The replace function swaps node \(w\) into the tree in place of \(v\).

replace(\(v\), \(w\))

if \(v\).parent.left = \(v\)

\(v\).parent.left \(\gets w\)

else

\(v\).parent.right \(\gets w\)

\(w\).parent \(\gets v\).parent

The findMin function finds the smallest key in a given subtree.

findMin(\(v\))

if \(v\).left is internal

return findMin(\(v\).left)

else

return \(v\)

Here is an alternative formulation in the functional style.
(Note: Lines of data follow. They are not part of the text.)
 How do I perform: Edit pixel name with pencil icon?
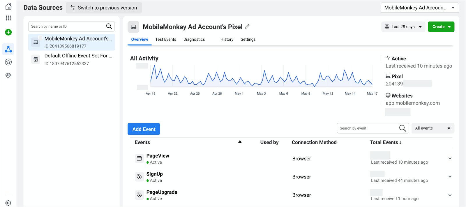pyautogui.click(x=247, y=26)
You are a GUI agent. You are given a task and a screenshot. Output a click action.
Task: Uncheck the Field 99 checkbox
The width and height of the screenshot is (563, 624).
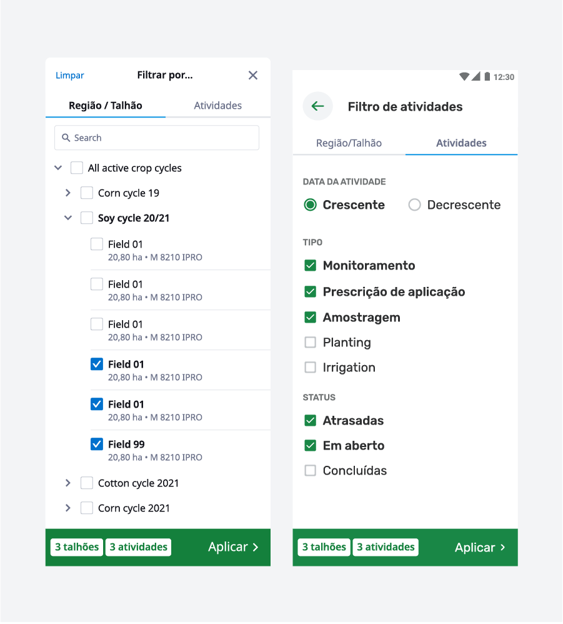click(97, 444)
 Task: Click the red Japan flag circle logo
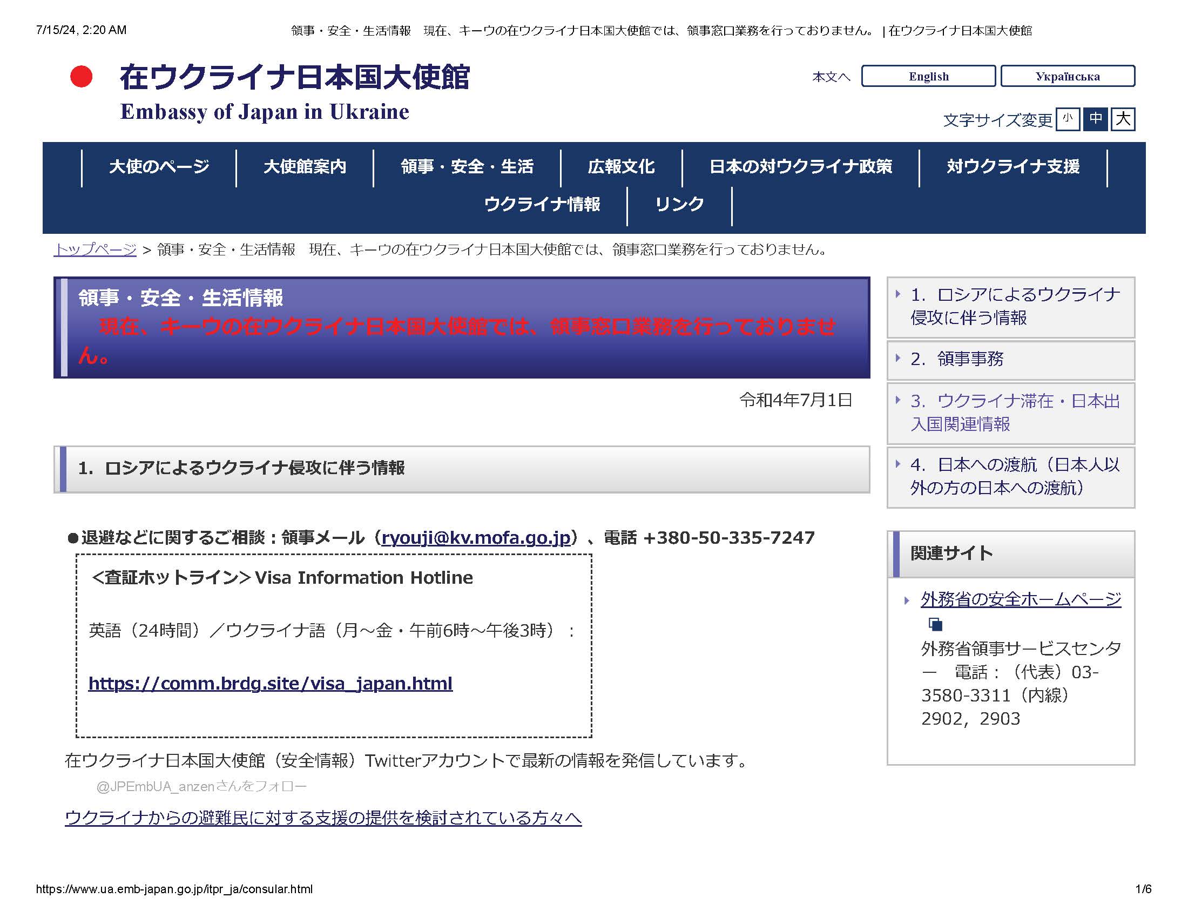point(81,77)

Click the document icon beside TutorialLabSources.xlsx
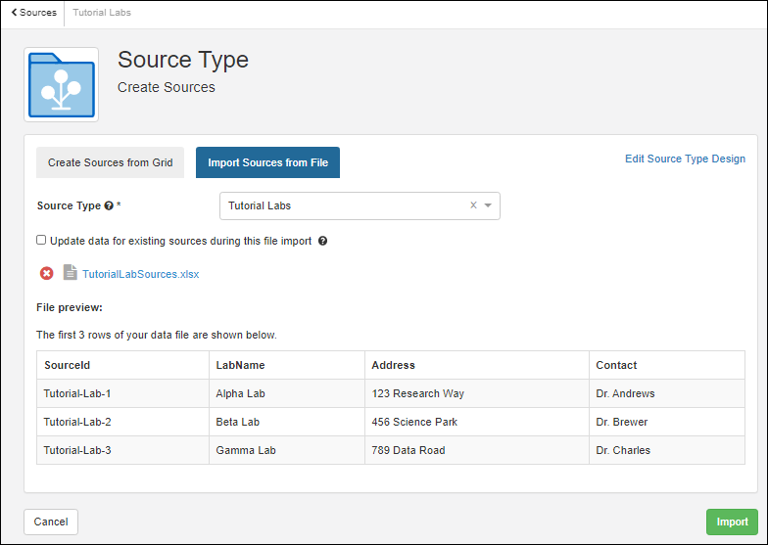(70, 273)
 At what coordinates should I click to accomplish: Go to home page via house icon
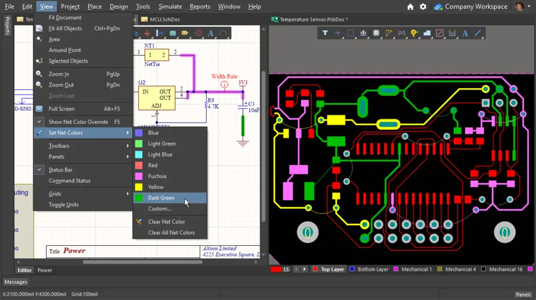pyautogui.click(x=410, y=7)
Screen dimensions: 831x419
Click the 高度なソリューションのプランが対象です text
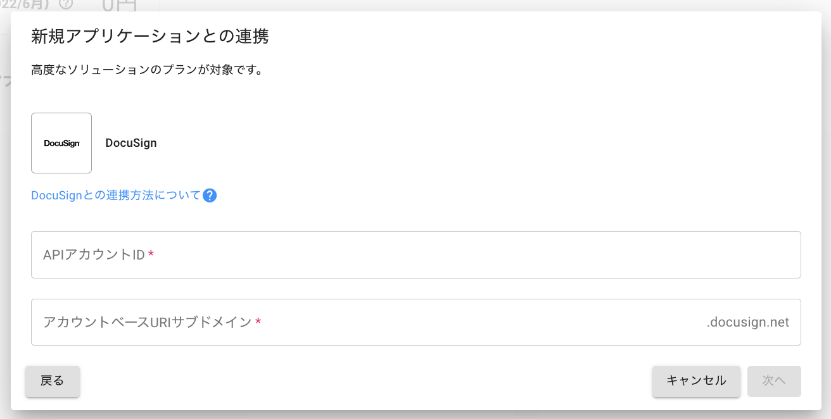(x=147, y=70)
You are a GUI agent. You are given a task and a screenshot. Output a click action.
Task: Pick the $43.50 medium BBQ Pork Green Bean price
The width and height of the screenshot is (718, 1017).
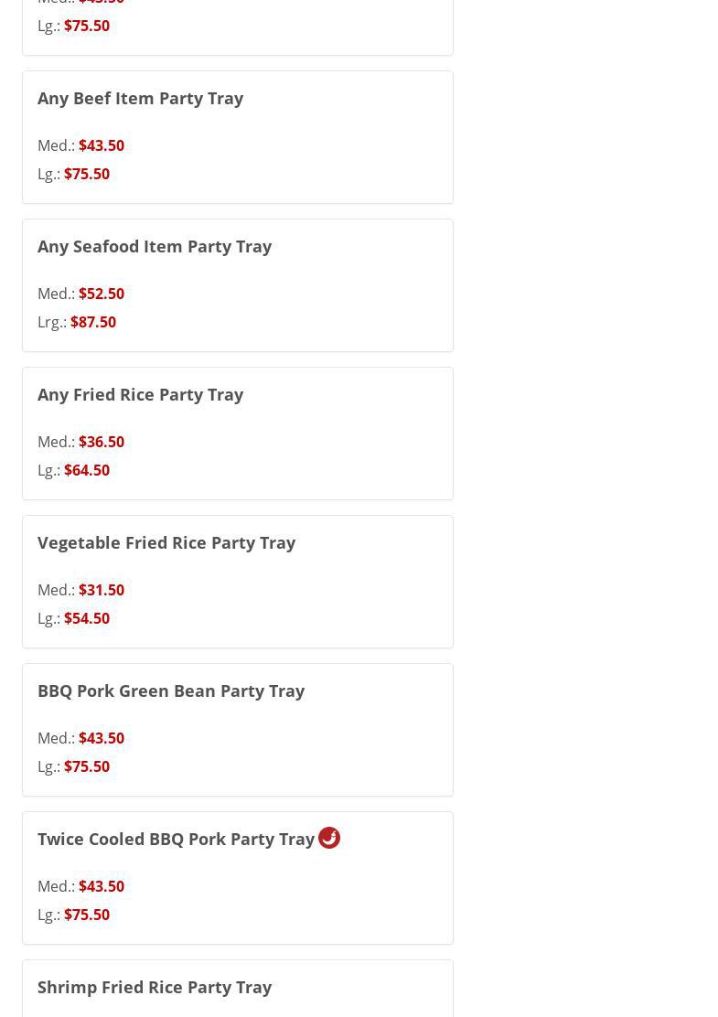[102, 738]
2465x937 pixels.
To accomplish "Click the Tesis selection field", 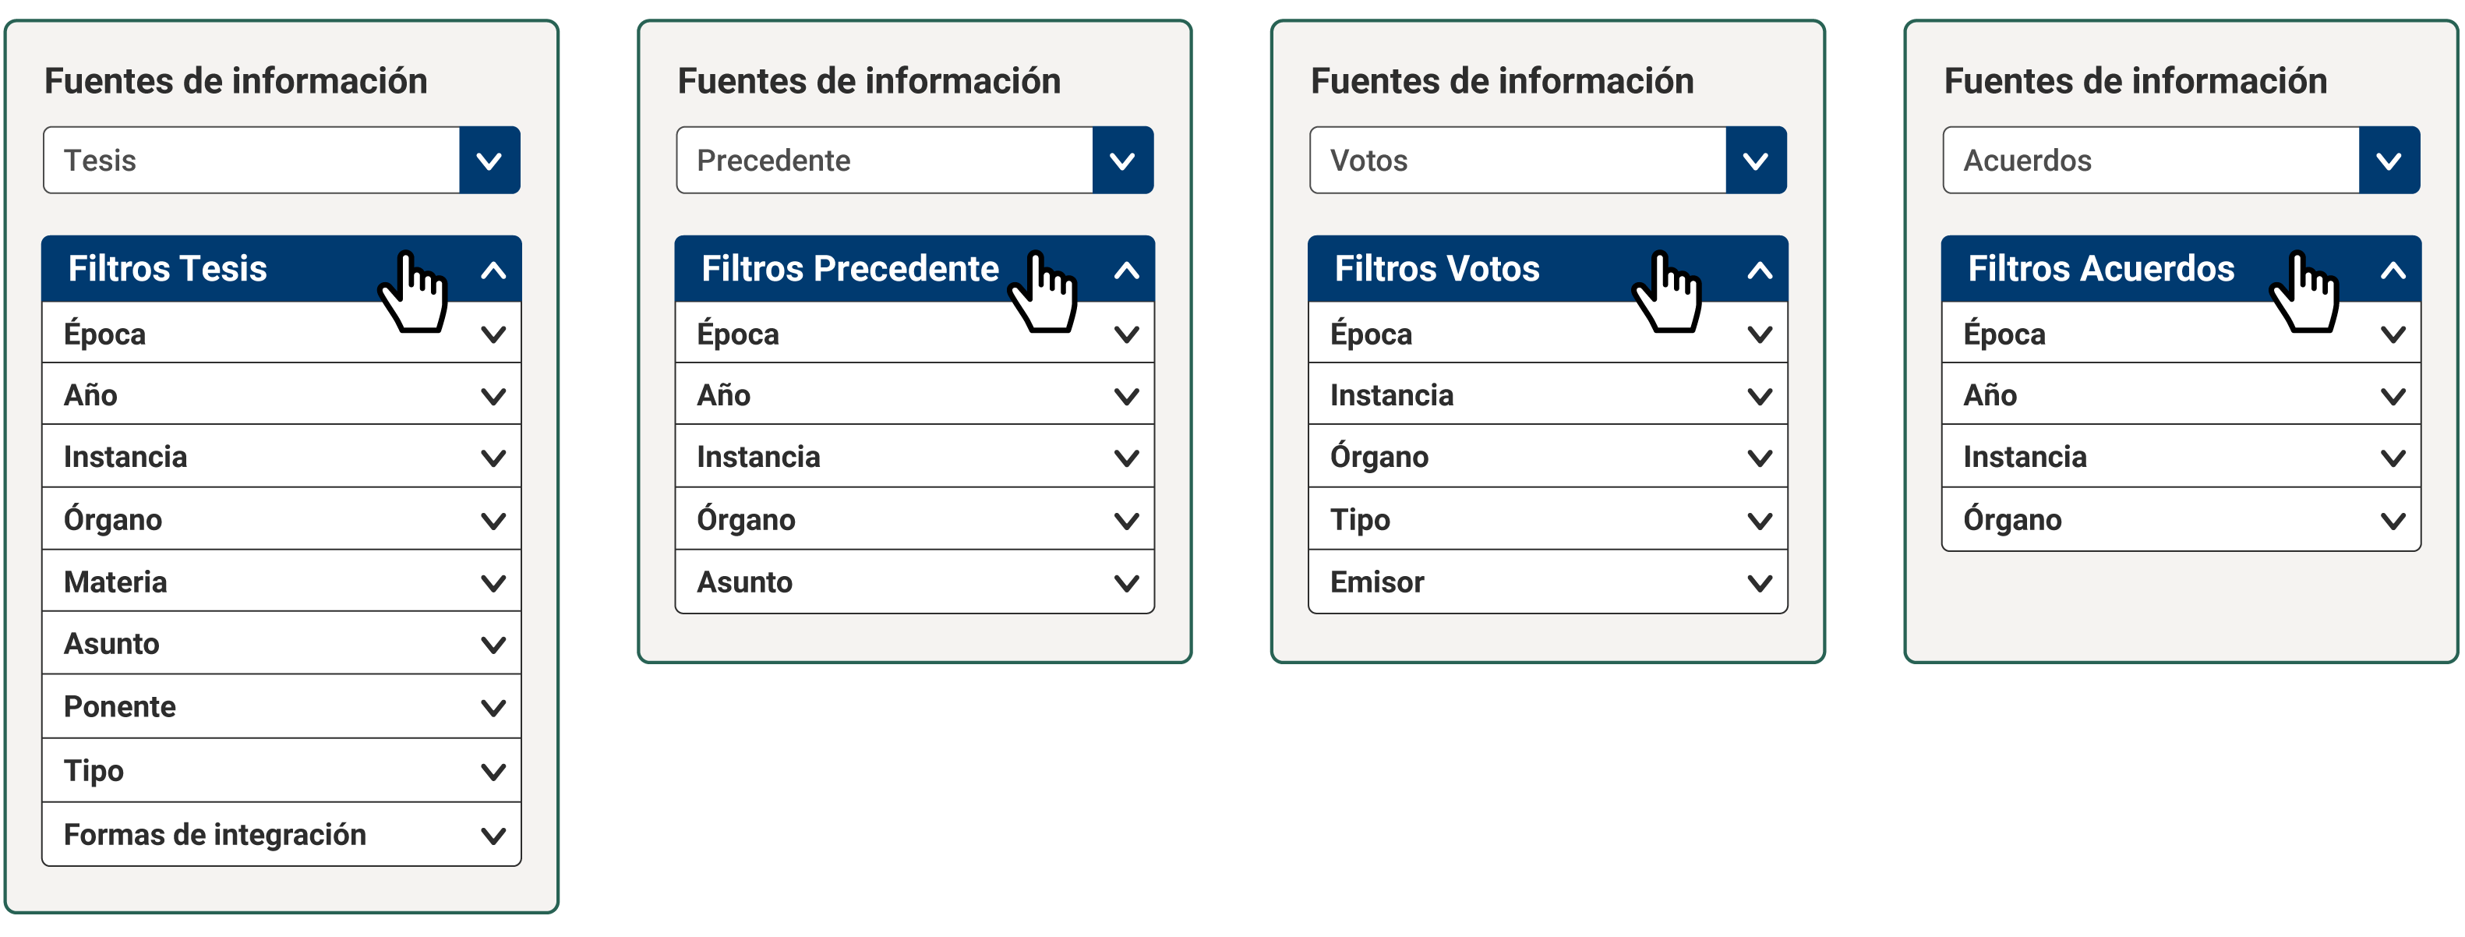I will [252, 160].
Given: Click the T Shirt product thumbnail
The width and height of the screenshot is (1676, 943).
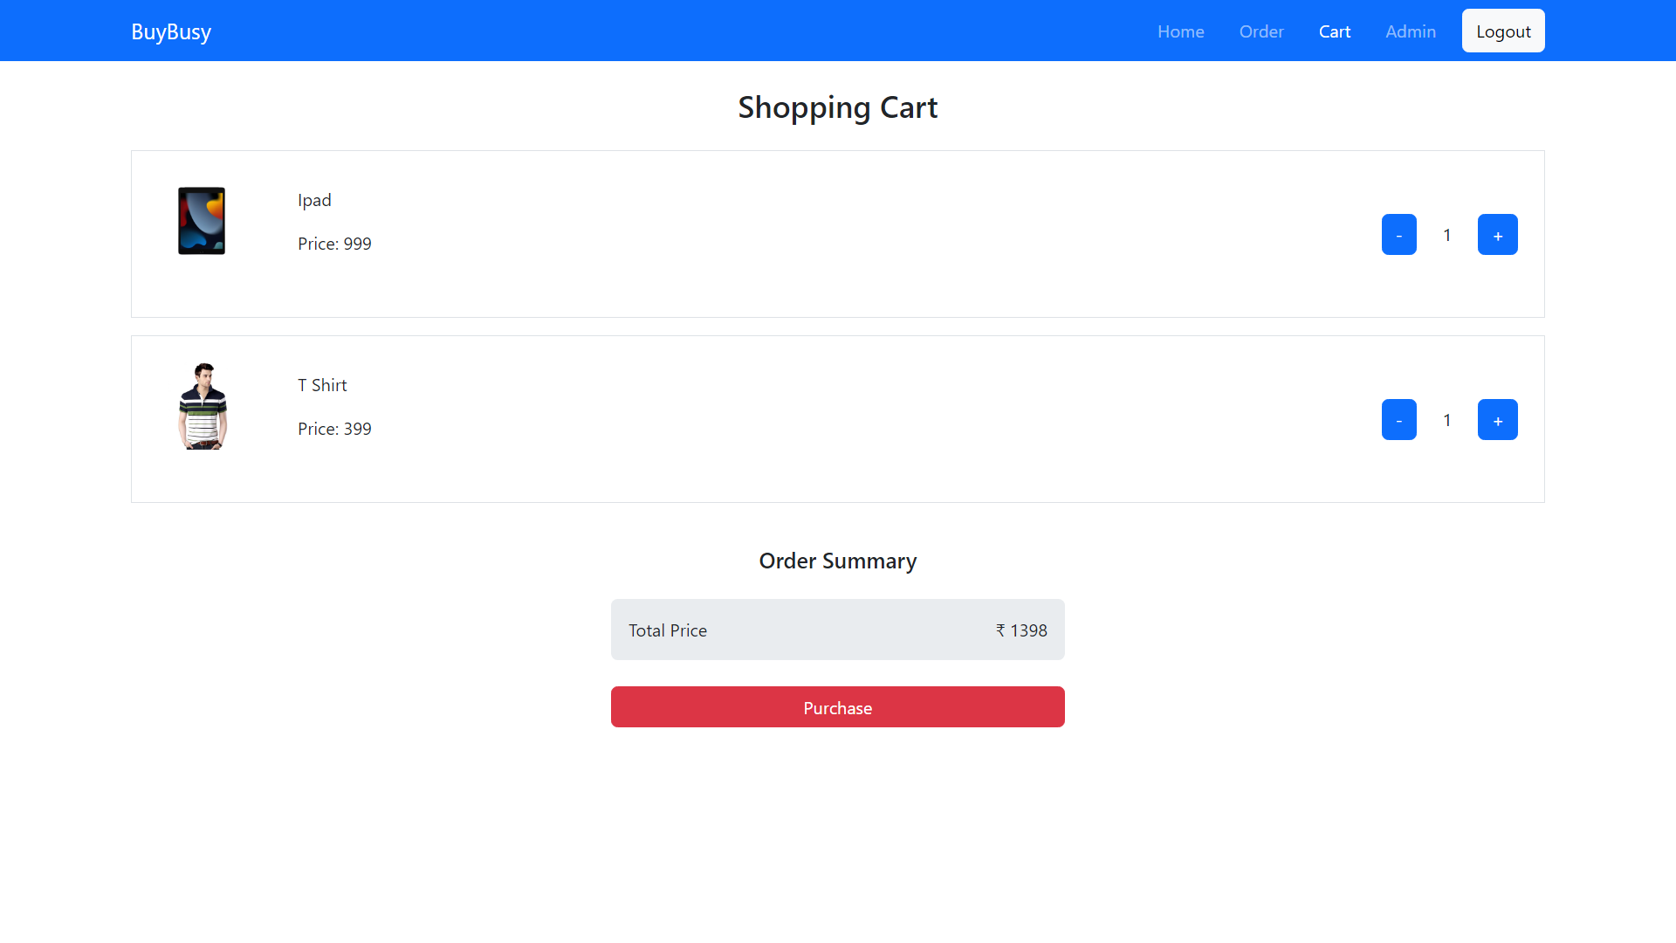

It rebuilds nodes along the \(O(\log n)\) path from leaf to root, but requires neither parent pointers nor explicitly-represented external nodes.

insert(\(v\), \(k\))

if \(v\)

if \(k\) > \(v\).key

return new node(\(v\).key, \(v\).left, insert(\(v\).right, \(k\)))

else

return new node(\(v\).key, insert(\(v\).left, \(k\)), \(v\).right)

else

return new node(k, \(\emptyset\), \(\emptyset\))

remove(\(v\), \(k\))

if \(v\)

if \(k\) < \(v\).key

return new node(\(v\).key, remove(\(v\).left, \(k\)), \(v\).right)

if \(k\) > \(v\).key

return new node(\(v\).key, \(v\).left, remove(\(v\).right, \(k\)))

if \(v\).left and \(v\).right

\(y \gets\) findMin(\(v\).right)

return new node(y.key, \(v\).left, remove(\(v\).right, \(y\).key))

if \(v\).left

return \(v\).left

else

return \(v\).right

return \(\emptyset\)

An a AVL tree is a binary tree where each node stores its own *height* (the length of the longest path from that node to an external node).

An AVL tree has the *height-balance property*: for every internal node \(v\), the heights of the children of \(v\) differ by at most 1.

The height of an AVL tree with \(n\) entries is \(O(\log n)\). This is straightforward to prove using the following definition giving the minimum number of nodes in a tree of height \(h\).

\[n(h) = \begin{cases} 1 & h = 1 \\ 2 & h = 2 \\ 1 + n(h-1) + n(h - 2) & \text{otherwise} \\ \end{cases}\]

A splay tree is an ordinary binary search tree with a “splay” operation that rotates a value to the root.

Search for \(k\): Search for \(k\) normally. If found, splay on the value \(k\).

Split at \(k\): splay on the value \(k\). The resulting tree will have all \(x\le k\) in the left subtree and all \(x\gt k\) in the right.

Join \(S\) and \(T\) where \(s\le t\) for all \(s\) in \(S\) and \(t\) in \(T\). Splay on the maximum value in \(S\). The resulting tree will have no right subtree at the root. Place \(T\) there.

Insert: Insert \(k\) normally, then splay on the value \(k\).

Delete: Splay the value \(k\). If \(k\) is at the root, join the two subtrees.

Strong formulations of the Map, Set, Multi-map, and Multi-set data structures are all directly derivable from the Balanced Binary Search Tree.